◆ Your task: For every line in the data below, check for the word "will", then state how many lines have it. Answer with the number only.

─── Excerpted data ───

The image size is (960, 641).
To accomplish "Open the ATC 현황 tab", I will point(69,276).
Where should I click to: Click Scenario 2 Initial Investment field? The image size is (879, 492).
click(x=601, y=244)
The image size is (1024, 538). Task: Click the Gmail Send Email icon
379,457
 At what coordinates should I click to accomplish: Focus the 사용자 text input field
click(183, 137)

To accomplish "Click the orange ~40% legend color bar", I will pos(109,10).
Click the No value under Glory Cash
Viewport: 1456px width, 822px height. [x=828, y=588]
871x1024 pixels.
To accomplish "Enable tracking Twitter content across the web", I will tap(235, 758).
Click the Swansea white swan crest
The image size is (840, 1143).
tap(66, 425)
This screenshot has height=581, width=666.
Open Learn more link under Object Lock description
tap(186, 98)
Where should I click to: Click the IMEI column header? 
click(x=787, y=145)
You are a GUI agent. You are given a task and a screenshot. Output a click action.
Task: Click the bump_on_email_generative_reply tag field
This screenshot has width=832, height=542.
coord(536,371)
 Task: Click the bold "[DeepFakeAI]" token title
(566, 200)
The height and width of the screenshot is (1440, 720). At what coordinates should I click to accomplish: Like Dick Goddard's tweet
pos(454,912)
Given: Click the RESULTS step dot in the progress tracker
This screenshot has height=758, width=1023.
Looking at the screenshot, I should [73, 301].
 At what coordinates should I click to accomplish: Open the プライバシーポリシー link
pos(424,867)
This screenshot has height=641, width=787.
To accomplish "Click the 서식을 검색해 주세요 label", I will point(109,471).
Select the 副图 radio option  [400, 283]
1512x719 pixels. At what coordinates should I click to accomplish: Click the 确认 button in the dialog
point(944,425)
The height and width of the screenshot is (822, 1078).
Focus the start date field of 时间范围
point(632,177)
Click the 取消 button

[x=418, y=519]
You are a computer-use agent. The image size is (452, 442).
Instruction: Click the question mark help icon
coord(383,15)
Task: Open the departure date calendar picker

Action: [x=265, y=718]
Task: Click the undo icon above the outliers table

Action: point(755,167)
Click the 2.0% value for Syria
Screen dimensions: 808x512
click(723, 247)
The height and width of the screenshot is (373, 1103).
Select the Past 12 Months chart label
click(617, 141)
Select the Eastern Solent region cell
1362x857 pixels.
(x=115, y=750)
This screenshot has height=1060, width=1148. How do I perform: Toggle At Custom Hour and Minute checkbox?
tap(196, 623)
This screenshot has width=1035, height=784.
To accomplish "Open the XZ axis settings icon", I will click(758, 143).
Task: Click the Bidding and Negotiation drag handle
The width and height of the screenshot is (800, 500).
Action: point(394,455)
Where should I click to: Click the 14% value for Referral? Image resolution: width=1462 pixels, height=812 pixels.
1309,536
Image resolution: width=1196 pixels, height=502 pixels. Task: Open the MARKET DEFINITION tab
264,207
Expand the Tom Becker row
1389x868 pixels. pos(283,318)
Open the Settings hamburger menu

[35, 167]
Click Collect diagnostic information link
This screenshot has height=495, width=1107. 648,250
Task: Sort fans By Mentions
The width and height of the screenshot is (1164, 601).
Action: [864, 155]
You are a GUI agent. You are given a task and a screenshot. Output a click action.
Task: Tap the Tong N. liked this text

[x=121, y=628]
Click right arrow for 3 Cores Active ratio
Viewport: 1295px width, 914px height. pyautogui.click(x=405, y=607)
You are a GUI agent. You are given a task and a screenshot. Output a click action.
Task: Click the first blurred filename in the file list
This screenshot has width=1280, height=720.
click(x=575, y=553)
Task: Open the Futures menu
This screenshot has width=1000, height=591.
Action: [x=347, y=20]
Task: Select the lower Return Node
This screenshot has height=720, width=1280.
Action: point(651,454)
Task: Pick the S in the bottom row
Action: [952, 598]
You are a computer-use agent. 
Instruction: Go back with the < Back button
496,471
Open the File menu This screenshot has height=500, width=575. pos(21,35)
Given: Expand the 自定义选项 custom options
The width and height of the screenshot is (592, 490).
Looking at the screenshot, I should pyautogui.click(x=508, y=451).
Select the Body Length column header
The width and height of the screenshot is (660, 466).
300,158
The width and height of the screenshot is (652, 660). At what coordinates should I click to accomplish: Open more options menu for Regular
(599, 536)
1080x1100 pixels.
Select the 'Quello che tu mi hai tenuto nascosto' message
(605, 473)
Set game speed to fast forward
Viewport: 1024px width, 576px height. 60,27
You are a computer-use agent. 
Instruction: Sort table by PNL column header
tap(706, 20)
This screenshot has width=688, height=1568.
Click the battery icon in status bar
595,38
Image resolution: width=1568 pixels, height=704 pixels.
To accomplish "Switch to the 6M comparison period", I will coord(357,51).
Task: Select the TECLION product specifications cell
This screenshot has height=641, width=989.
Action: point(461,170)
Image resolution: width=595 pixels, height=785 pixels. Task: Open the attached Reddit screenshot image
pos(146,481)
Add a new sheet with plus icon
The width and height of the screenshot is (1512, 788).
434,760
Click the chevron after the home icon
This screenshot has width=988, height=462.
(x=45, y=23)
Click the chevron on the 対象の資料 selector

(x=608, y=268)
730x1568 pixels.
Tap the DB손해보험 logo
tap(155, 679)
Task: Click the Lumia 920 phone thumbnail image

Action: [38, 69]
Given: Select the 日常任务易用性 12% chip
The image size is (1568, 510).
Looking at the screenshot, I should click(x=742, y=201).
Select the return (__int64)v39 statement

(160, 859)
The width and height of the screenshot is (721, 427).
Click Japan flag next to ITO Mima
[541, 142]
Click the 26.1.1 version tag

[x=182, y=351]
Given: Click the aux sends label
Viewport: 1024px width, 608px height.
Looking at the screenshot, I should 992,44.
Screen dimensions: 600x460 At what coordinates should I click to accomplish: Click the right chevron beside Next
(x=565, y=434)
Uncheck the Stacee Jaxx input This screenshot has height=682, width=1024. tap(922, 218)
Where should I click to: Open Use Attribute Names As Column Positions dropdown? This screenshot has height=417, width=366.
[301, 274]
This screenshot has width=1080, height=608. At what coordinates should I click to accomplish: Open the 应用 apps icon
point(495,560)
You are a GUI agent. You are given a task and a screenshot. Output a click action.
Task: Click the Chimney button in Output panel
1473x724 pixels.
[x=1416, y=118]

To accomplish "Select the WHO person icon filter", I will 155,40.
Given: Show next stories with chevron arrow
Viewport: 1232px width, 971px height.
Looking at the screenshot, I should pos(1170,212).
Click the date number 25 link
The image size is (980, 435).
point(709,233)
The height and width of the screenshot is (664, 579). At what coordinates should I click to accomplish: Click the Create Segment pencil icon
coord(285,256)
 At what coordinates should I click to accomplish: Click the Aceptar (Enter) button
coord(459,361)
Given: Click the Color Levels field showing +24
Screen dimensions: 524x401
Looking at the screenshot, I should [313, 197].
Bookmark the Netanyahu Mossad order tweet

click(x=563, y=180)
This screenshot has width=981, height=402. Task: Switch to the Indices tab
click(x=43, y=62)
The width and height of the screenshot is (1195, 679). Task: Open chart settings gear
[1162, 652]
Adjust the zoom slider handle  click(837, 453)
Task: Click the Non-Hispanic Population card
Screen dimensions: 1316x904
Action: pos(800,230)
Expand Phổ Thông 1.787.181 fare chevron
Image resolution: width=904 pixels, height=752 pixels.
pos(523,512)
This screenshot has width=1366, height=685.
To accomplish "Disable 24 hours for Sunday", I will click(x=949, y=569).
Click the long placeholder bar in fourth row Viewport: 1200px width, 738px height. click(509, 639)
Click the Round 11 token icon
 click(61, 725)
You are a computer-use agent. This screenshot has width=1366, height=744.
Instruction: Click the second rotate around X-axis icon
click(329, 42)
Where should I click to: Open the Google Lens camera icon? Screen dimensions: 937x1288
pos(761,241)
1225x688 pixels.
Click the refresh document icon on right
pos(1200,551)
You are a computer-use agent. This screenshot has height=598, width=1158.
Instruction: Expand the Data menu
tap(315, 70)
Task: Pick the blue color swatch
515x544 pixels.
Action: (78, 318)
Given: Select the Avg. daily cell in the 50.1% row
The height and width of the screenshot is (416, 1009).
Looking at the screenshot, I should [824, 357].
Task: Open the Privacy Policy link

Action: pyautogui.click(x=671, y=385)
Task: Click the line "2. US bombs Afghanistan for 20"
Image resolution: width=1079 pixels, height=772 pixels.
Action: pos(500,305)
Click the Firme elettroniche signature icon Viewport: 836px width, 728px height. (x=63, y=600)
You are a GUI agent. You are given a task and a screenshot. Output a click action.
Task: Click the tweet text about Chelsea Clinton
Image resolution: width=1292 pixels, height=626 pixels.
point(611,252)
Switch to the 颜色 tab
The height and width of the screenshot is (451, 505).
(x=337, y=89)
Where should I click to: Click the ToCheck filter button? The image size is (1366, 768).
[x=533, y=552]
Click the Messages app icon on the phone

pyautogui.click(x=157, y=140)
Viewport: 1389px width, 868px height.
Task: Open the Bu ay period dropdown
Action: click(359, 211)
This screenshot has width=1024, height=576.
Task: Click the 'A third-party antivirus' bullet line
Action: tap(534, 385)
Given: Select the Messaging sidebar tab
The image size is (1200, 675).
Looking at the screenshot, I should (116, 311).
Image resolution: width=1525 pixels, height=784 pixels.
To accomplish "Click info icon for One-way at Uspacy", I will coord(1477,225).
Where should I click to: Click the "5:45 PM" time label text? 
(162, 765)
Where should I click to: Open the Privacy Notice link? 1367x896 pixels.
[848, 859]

───

◆ Output of the task: 9